## [Listed records]

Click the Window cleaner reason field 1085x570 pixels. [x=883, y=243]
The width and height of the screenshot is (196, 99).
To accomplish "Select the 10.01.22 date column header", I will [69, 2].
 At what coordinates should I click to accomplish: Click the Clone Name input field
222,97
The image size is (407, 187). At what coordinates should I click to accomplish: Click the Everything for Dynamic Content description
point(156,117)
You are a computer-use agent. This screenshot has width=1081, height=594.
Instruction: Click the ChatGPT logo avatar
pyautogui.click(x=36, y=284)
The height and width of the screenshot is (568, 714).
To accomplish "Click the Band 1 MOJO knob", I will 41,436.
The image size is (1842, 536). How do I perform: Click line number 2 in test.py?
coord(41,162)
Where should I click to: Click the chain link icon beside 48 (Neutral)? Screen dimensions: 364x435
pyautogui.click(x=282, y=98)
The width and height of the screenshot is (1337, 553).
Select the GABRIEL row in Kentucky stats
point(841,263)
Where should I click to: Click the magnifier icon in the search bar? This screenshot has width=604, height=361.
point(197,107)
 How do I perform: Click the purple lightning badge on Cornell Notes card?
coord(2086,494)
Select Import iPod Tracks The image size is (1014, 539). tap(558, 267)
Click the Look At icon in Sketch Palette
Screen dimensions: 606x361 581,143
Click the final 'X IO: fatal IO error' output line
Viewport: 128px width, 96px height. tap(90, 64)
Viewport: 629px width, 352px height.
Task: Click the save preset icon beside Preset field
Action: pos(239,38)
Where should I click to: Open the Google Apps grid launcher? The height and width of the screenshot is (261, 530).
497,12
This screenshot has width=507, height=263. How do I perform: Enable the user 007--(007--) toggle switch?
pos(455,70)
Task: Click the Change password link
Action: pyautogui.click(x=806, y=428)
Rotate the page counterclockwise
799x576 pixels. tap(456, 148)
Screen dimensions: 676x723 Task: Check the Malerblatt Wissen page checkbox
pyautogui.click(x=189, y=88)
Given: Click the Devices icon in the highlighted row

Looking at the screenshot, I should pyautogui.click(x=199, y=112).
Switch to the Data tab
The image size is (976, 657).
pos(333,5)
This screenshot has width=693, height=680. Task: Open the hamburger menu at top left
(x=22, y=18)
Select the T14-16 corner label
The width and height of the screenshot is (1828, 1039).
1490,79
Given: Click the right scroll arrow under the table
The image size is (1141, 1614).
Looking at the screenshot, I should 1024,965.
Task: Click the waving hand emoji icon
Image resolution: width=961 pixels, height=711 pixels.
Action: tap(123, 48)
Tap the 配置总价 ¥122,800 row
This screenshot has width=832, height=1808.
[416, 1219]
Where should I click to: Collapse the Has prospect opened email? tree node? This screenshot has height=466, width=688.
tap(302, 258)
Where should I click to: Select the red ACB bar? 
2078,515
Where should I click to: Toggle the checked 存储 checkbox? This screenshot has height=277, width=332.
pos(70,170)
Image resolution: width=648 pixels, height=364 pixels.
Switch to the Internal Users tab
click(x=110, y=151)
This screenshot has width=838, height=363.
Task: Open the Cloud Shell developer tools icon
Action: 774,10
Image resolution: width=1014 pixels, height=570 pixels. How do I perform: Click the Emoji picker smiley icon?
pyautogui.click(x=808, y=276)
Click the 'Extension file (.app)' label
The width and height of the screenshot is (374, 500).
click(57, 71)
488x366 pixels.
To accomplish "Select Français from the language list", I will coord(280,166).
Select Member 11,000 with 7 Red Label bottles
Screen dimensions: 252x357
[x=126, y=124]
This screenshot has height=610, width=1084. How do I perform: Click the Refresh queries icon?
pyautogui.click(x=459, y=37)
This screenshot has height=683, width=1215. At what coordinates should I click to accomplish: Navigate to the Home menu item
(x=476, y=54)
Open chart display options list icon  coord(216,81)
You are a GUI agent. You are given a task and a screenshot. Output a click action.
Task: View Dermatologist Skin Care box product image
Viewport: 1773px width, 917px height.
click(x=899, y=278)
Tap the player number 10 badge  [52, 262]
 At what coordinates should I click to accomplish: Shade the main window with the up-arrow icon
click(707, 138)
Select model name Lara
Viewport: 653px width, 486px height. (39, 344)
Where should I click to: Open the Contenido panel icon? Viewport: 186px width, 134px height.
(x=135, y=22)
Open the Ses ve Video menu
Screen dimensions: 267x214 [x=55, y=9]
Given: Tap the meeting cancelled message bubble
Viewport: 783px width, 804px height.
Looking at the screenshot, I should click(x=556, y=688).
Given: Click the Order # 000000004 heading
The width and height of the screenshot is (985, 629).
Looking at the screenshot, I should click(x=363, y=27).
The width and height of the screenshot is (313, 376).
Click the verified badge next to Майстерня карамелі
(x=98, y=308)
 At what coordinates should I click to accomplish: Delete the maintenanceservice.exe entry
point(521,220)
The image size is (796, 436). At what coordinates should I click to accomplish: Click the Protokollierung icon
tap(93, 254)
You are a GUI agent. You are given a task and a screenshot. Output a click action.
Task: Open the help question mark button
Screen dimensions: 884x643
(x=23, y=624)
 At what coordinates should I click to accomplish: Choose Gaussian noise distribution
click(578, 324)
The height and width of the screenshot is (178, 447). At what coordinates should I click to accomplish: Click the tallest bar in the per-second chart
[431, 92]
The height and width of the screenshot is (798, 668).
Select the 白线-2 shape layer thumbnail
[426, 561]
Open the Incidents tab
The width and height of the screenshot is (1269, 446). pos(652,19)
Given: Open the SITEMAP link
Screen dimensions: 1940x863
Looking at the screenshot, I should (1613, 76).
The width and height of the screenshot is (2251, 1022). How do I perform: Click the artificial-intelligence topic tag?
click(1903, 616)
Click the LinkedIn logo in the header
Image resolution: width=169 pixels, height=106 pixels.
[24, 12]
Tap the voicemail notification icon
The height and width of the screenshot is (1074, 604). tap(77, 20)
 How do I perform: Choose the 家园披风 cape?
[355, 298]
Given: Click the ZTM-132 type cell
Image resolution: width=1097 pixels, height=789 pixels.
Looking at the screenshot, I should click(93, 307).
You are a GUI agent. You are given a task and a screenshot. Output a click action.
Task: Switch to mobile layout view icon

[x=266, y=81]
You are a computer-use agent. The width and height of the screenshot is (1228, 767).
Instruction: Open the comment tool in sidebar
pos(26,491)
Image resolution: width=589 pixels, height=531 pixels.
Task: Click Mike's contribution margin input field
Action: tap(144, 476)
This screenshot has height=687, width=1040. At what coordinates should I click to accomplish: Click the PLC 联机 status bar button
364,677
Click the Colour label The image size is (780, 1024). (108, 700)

## [Exercise requirements]
Please render the lines above as a Markdown table with two columns, Row and Line, numbering each row and leaving out blank lines.

## [In response]
| Row | Line |
|---|---|
| 1 | Click the Window cleaner reason field 1085x570 pixels. [x=883, y=243] |
| 2 | The width and height of the screenshot is (196, 99). |
| 3 | To accomplish "Select the 10.01.22 date column header", I will [69, 2]. |
| 4 |  At what coordinates should I click to accomplish: Click the Clone Name input field |
| 5 | 222,97 |
| 6 | The image size is (407, 187). At what coordinates should I click to accomplish: Click the Everything for Dynamic Content description |
| 7 | point(156,117) |
| 8 | You are a computer-use agent. This screenshot has width=1081, height=594. |
| 9 | Instruction: Click the ChatGPT logo avatar |
| 10 | pyautogui.click(x=36, y=284) |
| 11 | The height and width of the screenshot is (568, 714). |
| 12 | To accomplish "Click the Band 1 MOJO knob", I will 41,436. |
| 13 | The image size is (1842, 536). How do I perform: Click line number 2 in test.py? |
| 14 | coord(41,162) |
| 15 | Where should I click to: Click the chain link icon beside 48 (Neutral)? Screen dimensions: 364x435 |
| 16 | pyautogui.click(x=282, y=98) |
| 17 | The width and height of the screenshot is (1337, 553). |
| 18 | Select the GABRIEL row in Kentucky stats |
| 19 | point(841,263) |
| 20 | Where should I click to: Click the magnifier icon in the search bar? This screenshot has width=604, height=361. |
| 21 | point(197,107) |
| 22 |  How do I perform: Click the purple lightning badge on Cornell Notes card? |
| 23 | coord(2086,494) |
| 24 | Select Import iPod Tracks The image size is (1014, 539). tap(558, 267) |
| 25 | Click the Look At icon in Sketch Palette |
| 26 | Screen dimensions: 606x361 581,143 |
| 27 | Click the final 'X IO: fatal IO error' output line |
| 28 | Viewport: 128px width, 96px height. tap(90, 64) |
| 29 | Viewport: 629px width, 352px height. |
| 30 | Task: Click the save preset icon beside Preset field |
| 31 | Action: pos(239,38) |
| 32 | Where should I click to: Open the Google Apps grid launcher? The height and width of the screenshot is (261, 530). |
| 33 | 497,12 |
| 34 | This screenshot has width=507, height=263. How do I perform: Enable the user 007--(007--) toggle switch? |
| 35 | pos(455,70) |
| 36 | Task: Click the Change password link |
| 37 | Action: pyautogui.click(x=806, y=428) |
| 38 | Rotate the page counterclockwise |
| 39 | 799x576 pixels. tap(456, 148) |
| 40 | Screen dimensions: 676x723 Task: Check the Malerblatt Wissen page checkbox |
| 41 | pyautogui.click(x=189, y=88) |
| 42 | Given: Click the Devices icon in the highlighted row |
| 43 | Looking at the screenshot, I should pyautogui.click(x=199, y=112). |
| 44 | Switch to the Data tab |
| 45 | The image size is (976, 657). |
| 46 | pos(333,5) |
| 47 | This screenshot has width=693, height=680. Task: Open the hamburger menu at top left |
| 48 | (x=22, y=18) |
| 49 | Select the T14-16 corner label |
| 50 | The width and height of the screenshot is (1828, 1039). |
| 51 | 1490,79 |
| 52 | Given: Click the right scroll arrow under the table |
| 53 | The image size is (1141, 1614). |
| 54 | Looking at the screenshot, I should 1024,965. |
| 55 | Task: Click the waving hand emoji icon |
| 56 | Image resolution: width=961 pixels, height=711 pixels. |
| 57 | Action: tap(123, 48) |
| 58 | Tap the 配置总价 ¥122,800 row |
| 59 | This screenshot has width=832, height=1808. |
| 60 | [416, 1219] |
| 61 | Where should I click to: Collapse the Has prospect opened email? tree node? This screenshot has height=466, width=688. |
| 62 | tap(302, 258) |
| 63 | Where should I click to: Select the red ACB bar?  |
| 64 | 2078,515 |
| 65 | Where should I click to: Toggle the checked 存储 checkbox? This screenshot has height=277, width=332. |
| 66 | pos(70,170) |
| 67 | Image resolution: width=648 pixels, height=364 pixels. |
| 68 | Switch to the Internal Users tab |
| 69 | click(x=110, y=151) |
| 70 | This screenshot has width=838, height=363. |
| 71 | Task: Open the Cloud Shell developer tools icon |
| 72 | Action: 774,10 |
| 73 | Image resolution: width=1014 pixels, height=570 pixels. How do I perform: Click the Emoji picker smiley icon? |
| 74 | pyautogui.click(x=808, y=276) |
| 75 | Click the 'Extension file (.app)' label |
| 76 | The width and height of the screenshot is (374, 500). |
| 77 | click(57, 71) |
| 78 | 488x366 pixels. |
| 79 | To accomplish "Select Français from the language list", I will coord(280,166). |
| 80 | Select Member 11,000 with 7 Red Label bottles |
| 81 | Screen dimensions: 252x357 |
| 82 | [x=126, y=124] |
| 83 | This screenshot has height=610, width=1084. How do I perform: Click the Refresh queries icon? |
| 84 | pyautogui.click(x=459, y=37) |
| 85 | This screenshot has height=683, width=1215. At what coordinates should I click to accomplish: Navigate to the Home menu item |
| 86 | (x=476, y=54) |
| 87 | Open chart display options list icon  coord(216,81) |
| 88 | You are a GUI agent. You are given a task and a screenshot. Output a click action. |
| 89 | Task: View Dermatologist Skin Care box product image |
| 90 | Viewport: 1773px width, 917px height. |
| 91 | click(x=899, y=278) |
| 92 | Tap the player number 10 badge  [52, 262] |
| 93 |  At what coordinates should I click to accomplish: Shade the main window with the up-arrow icon |
| 94 | click(707, 138) |
| 95 | Select model name Lara |
| 96 | Viewport: 653px width, 486px height. (39, 344) |
| 97 | Where should I click to: Open the Contenido panel icon? Viewport: 186px width, 134px height. |
| 98 | (x=135, y=22) |
| 99 | Open the Ses ve Video menu |
| 100 | Screen dimensions: 267x214 [x=55, y=9] |
| 101 | Given: Tap the meeting cancelled message bubble |
| 102 | Viewport: 783px width, 804px height. |
| 103 | Looking at the screenshot, I should click(x=556, y=688). |
| 104 | Given: Click the Order # 000000004 heading |
| 105 | The width and height of the screenshot is (985, 629). |
| 106 | Looking at the screenshot, I should click(x=363, y=27). |
| 107 | The width and height of the screenshot is (313, 376). |
| 108 | Click the verified badge next to Майстерня карамелі |
| 109 | (x=98, y=308) |
| 110 |  At what coordinates should I click to accomplish: Delete the maintenanceservice.exe entry |
| 111 | point(521,220) |
| 112 | The image size is (796, 436). At what coordinates should I click to accomplish: Click the Protokollierung icon |
| 113 | tap(93, 254) |
| 114 | You are a GUI agent. You are given a task and a screenshot. Output a click action. |
| 115 | Task: Open the help question mark button |
| 116 | Screen dimensions: 884x643 |
| 117 | (x=23, y=624) |
| 118 |  At what coordinates should I click to accomplish: Choose Gaussian noise distribution |
| 119 | click(578, 324) |
| 120 | The height and width of the screenshot is (178, 447). At what coordinates should I click to accomplish: Click the tallest bar in the per-second chart |
| 121 | [431, 92] |
| 122 | The height and width of the screenshot is (798, 668). |
| 123 | Select the 白线-2 shape layer thumbnail |
| 124 | [426, 561] |
| 125 | Open the Incidents tab |
| 126 | The width and height of the screenshot is (1269, 446). pos(652,19) |
| 127 | Given: Open the SITEMAP link |
| 128 | Screen dimensions: 1940x863 |
| 129 | Looking at the screenshot, I should (1613, 76). |
| 130 | The width and height of the screenshot is (2251, 1022). How do I perform: Click the artificial-intelligence topic tag? |
| 131 | click(1903, 616) |
| 132 | Click the LinkedIn logo in the header |
| 133 | Image resolution: width=169 pixels, height=106 pixels. |
| 134 | [24, 12] |
| 135 | Tap the voicemail notification icon |
| 136 | The height and width of the screenshot is (1074, 604). tap(77, 20) |
| 137 |  How do I perform: Choose the 家园披风 cape? |
| 138 | [355, 298] |
| 139 | Given: Click the ZTM-132 type cell |
| 140 | Image resolution: width=1097 pixels, height=789 pixels. |
| 141 | Looking at the screenshot, I should click(93, 307). |
| 142 | You are a GUI agent. You are given a task and a screenshot. Output a click action. |
| 143 | Task: Switch to mobile layout view icon |
| 144 | [x=266, y=81] |
| 145 | You are a computer-use agent. The width and height of the screenshot is (1228, 767). |
| 146 | Instruction: Open the comment tool in sidebar |
| 147 | pos(26,491) |
| 148 | Image resolution: width=589 pixels, height=531 pixels. |
| 149 | Task: Click Mike's contribution margin input field |
| 150 | Action: tap(144, 476) |
| 151 | This screenshot has height=687, width=1040. At what coordinates should I click to accomplish: Click the PLC 联机 status bar button |
| 152 | 364,677 |
| 153 | Click the Colour label The image size is (780, 1024). (108, 700) |